EXERCISE 1
Reproduce the passage of the essay on the modern metropolis from "The differences between" up to and including "as great art.".
EXERCISE 2
In the essay on the modern metropolis, what term from Georg Simmel's "Metropolis and Mental Life" names mental exhaustion caused by overstimulation of the senses?

[[ SOURCE PASSAGE, beginning ]]

W r i t i n g s
On the Detriments of the Modern Metropolis
Dallas Scott

The differences between the rural dweller and one who inhabits the confines of a large urban center are not primarily geographical, nor even political or intellectual. The environment a man finds himself him in is not a neutral medium through which his individual soul is transmitted or refracted according to his particular constitution. Rather, it is an extension of the man's soul, an active, agentic force which works upon his thoughts, opinions, and motivations, much as the baker works upon what will eventually become his boule. In the popular imagination, the city is envisioned as a master sculptor, a Bernini or Rodin who can take the raw material of the rustic and shape him into something ennobled and magnificent. In practice, it is more akin to the forger who attempts to pass off his ineffectual scrapings as great art.

Its products are worse than works in progress; they are victims of an unscrupulous surgeon who promises beauty but delivers its caricature. This is easily seen at the very moment of transition from rural to urban: To orient himself, the bumpkin looks at the people swarming about him, on the sidewalks, in the trains, the markets, seeping out of every crack and enclave in the bustling city. His gaze is met by a people overburdened with worry, disdain, fear, envy. Here he first encounters what Georg Simmel in the "Metropolis and Mental Life" called the "blasé attitude," or mental exhaustion owing to an overstimulation of the sensory system, in particular the visual faculty. The longer he persists in this unseen sea of despondency, the more he comes to see it as man's natural state. His interactions with others quickly shift from personal to transactional, his natural instincts disoriented and ultimately suppressed. If he does not actively adapt himself to his circumstances, he becomes an easy mark; if he does, he is enthralled to the cultural superego Freud describes in "Civilization and Its Discontents," the force which sacrifices the wants and needs of the individual for an uneasy truce among the many in the guise of social harmony.

[[ SOURCE PASSAGE, end ]]
[[ SOURCE INFORMATION, beginning ]]

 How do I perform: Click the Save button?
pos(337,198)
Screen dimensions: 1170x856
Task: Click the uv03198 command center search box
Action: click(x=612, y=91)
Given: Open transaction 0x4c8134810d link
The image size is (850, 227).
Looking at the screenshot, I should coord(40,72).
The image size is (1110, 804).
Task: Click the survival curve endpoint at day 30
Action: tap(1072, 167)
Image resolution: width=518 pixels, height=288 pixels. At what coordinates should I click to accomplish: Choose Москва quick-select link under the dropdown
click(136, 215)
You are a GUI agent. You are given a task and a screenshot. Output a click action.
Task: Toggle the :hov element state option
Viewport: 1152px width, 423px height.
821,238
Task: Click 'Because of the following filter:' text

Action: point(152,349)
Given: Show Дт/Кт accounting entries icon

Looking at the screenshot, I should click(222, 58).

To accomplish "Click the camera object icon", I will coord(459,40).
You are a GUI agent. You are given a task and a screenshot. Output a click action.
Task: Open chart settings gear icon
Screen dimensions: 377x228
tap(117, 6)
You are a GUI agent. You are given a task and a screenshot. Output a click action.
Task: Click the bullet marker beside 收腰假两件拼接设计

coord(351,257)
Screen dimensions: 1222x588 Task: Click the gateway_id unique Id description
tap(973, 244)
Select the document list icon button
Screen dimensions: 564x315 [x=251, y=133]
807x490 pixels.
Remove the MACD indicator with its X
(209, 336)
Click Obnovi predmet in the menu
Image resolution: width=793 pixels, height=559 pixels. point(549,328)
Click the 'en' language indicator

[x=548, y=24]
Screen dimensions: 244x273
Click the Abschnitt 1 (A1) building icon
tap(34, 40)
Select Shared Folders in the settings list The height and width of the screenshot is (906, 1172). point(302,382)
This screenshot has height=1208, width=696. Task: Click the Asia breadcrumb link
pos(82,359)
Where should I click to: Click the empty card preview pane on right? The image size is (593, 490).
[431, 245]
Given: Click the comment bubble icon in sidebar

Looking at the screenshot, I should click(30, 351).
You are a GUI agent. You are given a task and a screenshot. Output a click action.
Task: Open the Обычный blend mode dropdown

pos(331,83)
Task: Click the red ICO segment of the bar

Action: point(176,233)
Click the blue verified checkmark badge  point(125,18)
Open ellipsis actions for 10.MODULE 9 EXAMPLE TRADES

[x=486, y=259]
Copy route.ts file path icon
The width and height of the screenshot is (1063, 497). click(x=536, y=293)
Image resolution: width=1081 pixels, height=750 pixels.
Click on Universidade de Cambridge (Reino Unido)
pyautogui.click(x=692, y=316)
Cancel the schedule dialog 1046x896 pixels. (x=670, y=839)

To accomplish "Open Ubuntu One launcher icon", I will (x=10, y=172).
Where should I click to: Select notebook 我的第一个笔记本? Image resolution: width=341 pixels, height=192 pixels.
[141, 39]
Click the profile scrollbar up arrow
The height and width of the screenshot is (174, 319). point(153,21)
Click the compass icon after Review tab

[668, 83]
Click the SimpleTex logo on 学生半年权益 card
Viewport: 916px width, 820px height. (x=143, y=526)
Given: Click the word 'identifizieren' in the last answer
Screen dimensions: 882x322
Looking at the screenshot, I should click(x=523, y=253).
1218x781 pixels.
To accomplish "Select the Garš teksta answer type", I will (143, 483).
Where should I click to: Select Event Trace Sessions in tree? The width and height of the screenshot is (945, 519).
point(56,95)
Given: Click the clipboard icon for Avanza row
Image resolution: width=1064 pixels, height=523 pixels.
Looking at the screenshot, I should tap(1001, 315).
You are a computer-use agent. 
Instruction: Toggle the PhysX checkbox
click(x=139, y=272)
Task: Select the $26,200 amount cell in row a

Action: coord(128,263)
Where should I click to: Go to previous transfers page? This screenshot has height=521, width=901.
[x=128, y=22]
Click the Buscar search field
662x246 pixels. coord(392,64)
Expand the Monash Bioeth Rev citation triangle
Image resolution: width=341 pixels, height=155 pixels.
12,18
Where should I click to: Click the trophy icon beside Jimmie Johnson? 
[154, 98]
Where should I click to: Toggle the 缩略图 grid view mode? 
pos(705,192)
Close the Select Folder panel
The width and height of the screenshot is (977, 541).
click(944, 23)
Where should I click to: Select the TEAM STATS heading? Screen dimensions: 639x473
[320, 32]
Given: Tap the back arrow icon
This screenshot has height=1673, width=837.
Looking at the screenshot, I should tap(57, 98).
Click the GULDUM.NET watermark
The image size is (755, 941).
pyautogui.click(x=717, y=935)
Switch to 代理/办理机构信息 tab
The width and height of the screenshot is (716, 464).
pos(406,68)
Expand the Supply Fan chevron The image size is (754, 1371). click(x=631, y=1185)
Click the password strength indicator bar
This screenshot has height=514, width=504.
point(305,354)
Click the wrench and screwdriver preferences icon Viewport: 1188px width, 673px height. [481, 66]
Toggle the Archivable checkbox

[[ SOURCE INFORMATION, end ]]

TASK ANSWER 1
The differences between the rural dweller and one who inhabits the confines of a large urban center are not primarily geographical, nor even political or intellectual. The environment a man finds himself him in is not a neutral medium through which his individual soul is transmitted or refracted according to his particular constitution. Rather, it is an extension of the man's soul, an active, agentic force which works upon his thoughts, opinions, and motivations, much as the baker works upon what will eventually become his boule. In the popular imagination, the city is envisioned as a master sculptor, a Bernini or Rodin who can take the raw material of the rustic and shape him into something ennobled and magnificent. In practice, it is more akin to the forger who attempts to pass off his ineffectual scrapings as great art.

TASK ANSWER 2
The "blasé attitude."